With the help of Paul Ryan and the Chamber of Commerce , Trump’s and Clinton’s real stances will converge: face-saving minor modifications that he (or she) can tout as basic change.
On the issues in which Trump seems left of Clinton, on close examination it’s illusion and mist.  The factors that make him radical are all radicalism of the right.  
When one votes for US president one is voting not just for a person but for teams.  Evan McMullin, the ex Congressional staffer, points out that when Trump sat down with Paul Ryan, he pledged to follow the program and cut Social Security (a bipartisan DC favorite long pushed, under Obama by Gene Sperling, now at Clinton’s right hand as one of her economic chiefs.  Clinton, nonetheless, was compelled by Sanders forces to make a clear statement in debate that she will not cut Medicare of Social Security.  We’ll see how long that lasts.) 
 Trump’s 28-point policy plan, which had Newt Gingrich in extasy, puts the oil companies in charge of the environment and promises to slash safety/labor/health regulation more precipitously than positions that Ryan and the Kochs have tacitly accepted in legislation.
The presidential election of any Republican now would be a quasi revolution because the party has become so radical as the servant of the thug fringe of the rich.  
But Trump adds in additional teams, like the open racists and trigger-happy police that his own unique persona bids to drag across the political finish line.
But Trump is more than a vehicle for the vilest elements of the right.   
He has his own unique capacity to unleash the beast on countless fronts.  
On killing policy, its the murder adventurers like Cheney, Rusmfeld, Boykin and Flynn who support him, as opposed to the murder bureaucrats, who line up firmly for Clinton.  He talks about nuclear weapons like a modern Gen. Curtis LeMay (its forgotten that Trump once-amateur studied nukes, and, while still a playboy, gave interviews on nuke policy.)
And perhaps more ominous is this one’s man’s singular drive and capacity to unleash the beast in White America.  I
Its one of the elements that resonates most when I think of Trump alongside the killers I’ve known.
Recent Trump-like movements around the world have a certain variety in their targets, (In the Philippines and Europe they claim to be for working people; in Egypt and Thailand they despise the masses).  
What they have in common includes a middle class base, led by sometimes-fringe rich elites, and a feeling — a semi or not-semi violent atmosphere of rage and hate that transcends continents.

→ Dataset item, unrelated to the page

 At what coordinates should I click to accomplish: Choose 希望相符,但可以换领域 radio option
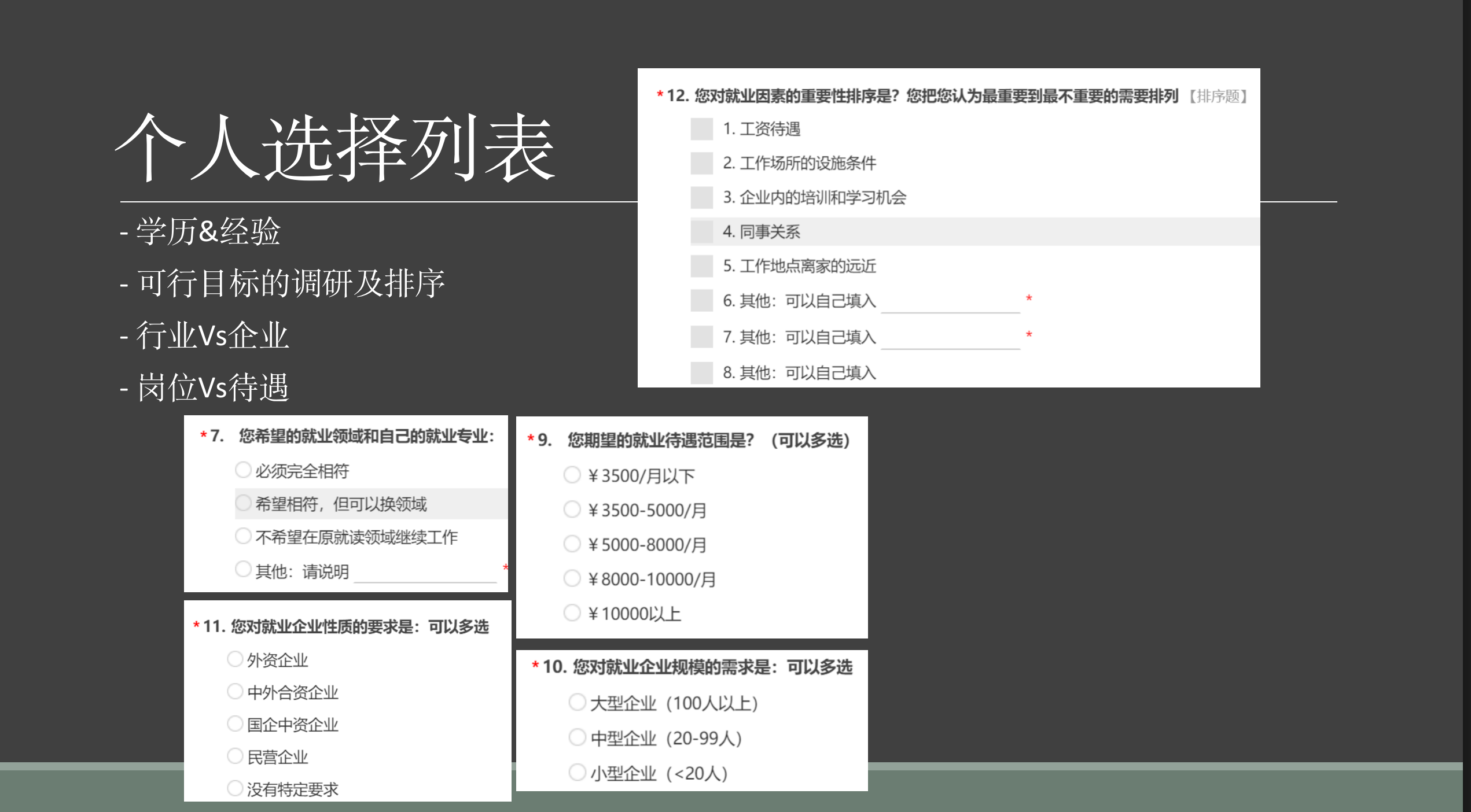click(x=243, y=503)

In Thailand, the royalist elite helped the army topple two elected presidents with relentless mass middle-class sit-ins that paralyzed airports, downtown streets, state offices.  
At one point they rode under the banner of The People’s Alliance for Democracy, and their main demand was oppsition to democratic elections on the grounds that poor farmers were too corrupt and stupid to be trusted with the vote.   
Now and then, when working on their second elected president, Yingluck Shinawatra, upper crust figures would mount the rally stages and demand that Mrs. Yingluck be impeached, arrested, jailed, and then – for good measure – gang raped.
When the Phlilppine Donald Trump — as he’s known, though he doesn’t like Trump because Trump called the Phillippines “terrorist” — Rodrigo Duterte got elected president on an open death squad platform, he immediately loosed cops and vigilantes and they murdered 3000 “drug dealers,” at least two of them mayors; one of whom was just executed in his prison cell.  
When Senator Lila de Lima herocially stood up and exposed Duterte in death squad hearings, he got her fired from her Senate Chairmanship, threatened with death by smearing her as a drug dealer, had her home address and phone number published, and was subjected to open taunts from Duterte officials about a purported “sex tape.”  
It could have been ripped from the headlines of the Trump campaign, except that under current Phillipine conditions, the brave Senator’s life is clearly in danger.
Thats a difference, at least for now.